There have been two small placebo-controlled trials evaluating the therapeutic effects of wormwood in patients with Crohn’s disease. One study enrolled 20 patients with active Crohn’s disease (CDAI greater than 200) to receive dried powdered wormwood (3 × 750 mg) or placebo for 6 weeks. ³⁴ Patients on anti-TNFα agents were excluded in order to measure effect of wormwood on serum TNFα levels. Clinical remission (CDAI score below 170 or reduction by 70 points) was seen in 8 of 10 (80%) patients in the wormwood group, compared with only 2 (20%) in the placebo group. Average serum TNF-α levels fell from 24.5+/–3.5 pg/ml at baseline to 8.0+/–2.5 pg/ml at week 6 in the wormwood group.

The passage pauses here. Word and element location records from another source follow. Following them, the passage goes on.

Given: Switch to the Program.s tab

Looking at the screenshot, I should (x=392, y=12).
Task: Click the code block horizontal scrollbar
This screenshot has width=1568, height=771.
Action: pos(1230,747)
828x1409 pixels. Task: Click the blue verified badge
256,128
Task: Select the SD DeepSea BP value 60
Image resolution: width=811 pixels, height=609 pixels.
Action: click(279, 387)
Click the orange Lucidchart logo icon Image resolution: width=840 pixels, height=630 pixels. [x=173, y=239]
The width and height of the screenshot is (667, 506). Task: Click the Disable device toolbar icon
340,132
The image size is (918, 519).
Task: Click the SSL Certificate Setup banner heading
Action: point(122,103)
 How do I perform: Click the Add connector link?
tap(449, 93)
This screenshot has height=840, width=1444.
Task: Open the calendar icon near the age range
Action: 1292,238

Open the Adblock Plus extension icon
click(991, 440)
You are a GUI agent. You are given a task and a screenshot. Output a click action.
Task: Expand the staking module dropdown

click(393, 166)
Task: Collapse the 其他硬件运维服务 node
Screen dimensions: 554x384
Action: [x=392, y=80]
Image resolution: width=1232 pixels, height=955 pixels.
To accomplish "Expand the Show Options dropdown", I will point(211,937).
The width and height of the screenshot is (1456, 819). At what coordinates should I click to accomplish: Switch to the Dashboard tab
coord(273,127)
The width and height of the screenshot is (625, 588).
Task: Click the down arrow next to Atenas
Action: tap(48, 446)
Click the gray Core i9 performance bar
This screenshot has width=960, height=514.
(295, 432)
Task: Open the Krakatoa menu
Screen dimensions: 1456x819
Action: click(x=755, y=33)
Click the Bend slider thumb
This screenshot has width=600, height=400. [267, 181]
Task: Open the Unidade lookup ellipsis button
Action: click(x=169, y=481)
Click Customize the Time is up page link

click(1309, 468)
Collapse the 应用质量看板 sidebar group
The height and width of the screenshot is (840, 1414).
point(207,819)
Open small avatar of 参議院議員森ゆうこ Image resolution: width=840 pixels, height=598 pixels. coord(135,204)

A second multicenter trial from five sites in Germany recruited 40 patients with active Crohn’s disease who had been receiving a daily dose of prednisone for at least 3 weeks, to receive a herbal blend containing wormwood (3 × 500 mg each day) or placebo for 10 weeks. ³⁵ Patients were evaluated at 2-weekly intervals during the 10 weeks, and then followed up for a further 10 weeks after the end of the intervention. The initial dose of steroids was maintained for 2 weeks, followed by a defined wean whereby all patients were free of steroids by week 10. At week 8, 65% of patient’s receiving wormwood had almost complete remission of symptoms (based on CDAI score) as compared with none in the placebo group, with remission persisting until the end of observation. Wormwood also demonstrated a steroid-sparing effect and improved quality-of-life scores. These two small trials suggest efficacy for wormwood in Crohn’s disease; however, one major limitation of both was the non-reporting of adverse events. Wormwood contains a component, Thujone, that has been associated with dose-dependent neurotoxicity in humans and can induce convulsions and psychosis. ⁹⁴ Further large RCTs evaluating the safety and efficacy of wormwood are required before any recommendations can be made about its utility in the management of Crohn’s disease. Wormwood has not been evaluated in UC to date.

Pathophysiology

Aloe vera has been studied in an animal model of colitis. An aloe vera gel preparation was demonstrated to ameliorate colonic tissue injury in dextran-sulfate-sodium-induced colitis in rats, by down-regulating inflammatory mediators and attenuating immune cell recruitment. ⁹⁸ Both TNFα and plasma leukotriene B4 were significantly decreased in the rats supplemented with aloe components compared with a colitis control group.

Clinical data in IBD

A trial in the United Kingdom (UK) randomized 44 patients with UC to receive an oral aloe vera gel (10ml twice daily for 4 weeks) or placebo in a 2:1 ratio. ³⁶ The primary endpoint of clinical remission (Simple Clinical Colitis Activity Index ⩽ 2) was seen in 30% of those receiving aloe vera, compared with 7% in those on placebo (p = 0.09). A clinical response (Simple Clinical Colitis Activity Index ⩽ 2 or decrease in score of ⩾3) occurred in 47% in those receiving aloe vera compared with 14% in the placebo group (p < 0.05). There were, however, no differences in endoscopic scores. The aloe vera gel was well tolerated, with no significant differences in adverse events between treatment and placebo groups. Further studies are required to assess the efficacy and safety of aloe vera in the management of UC.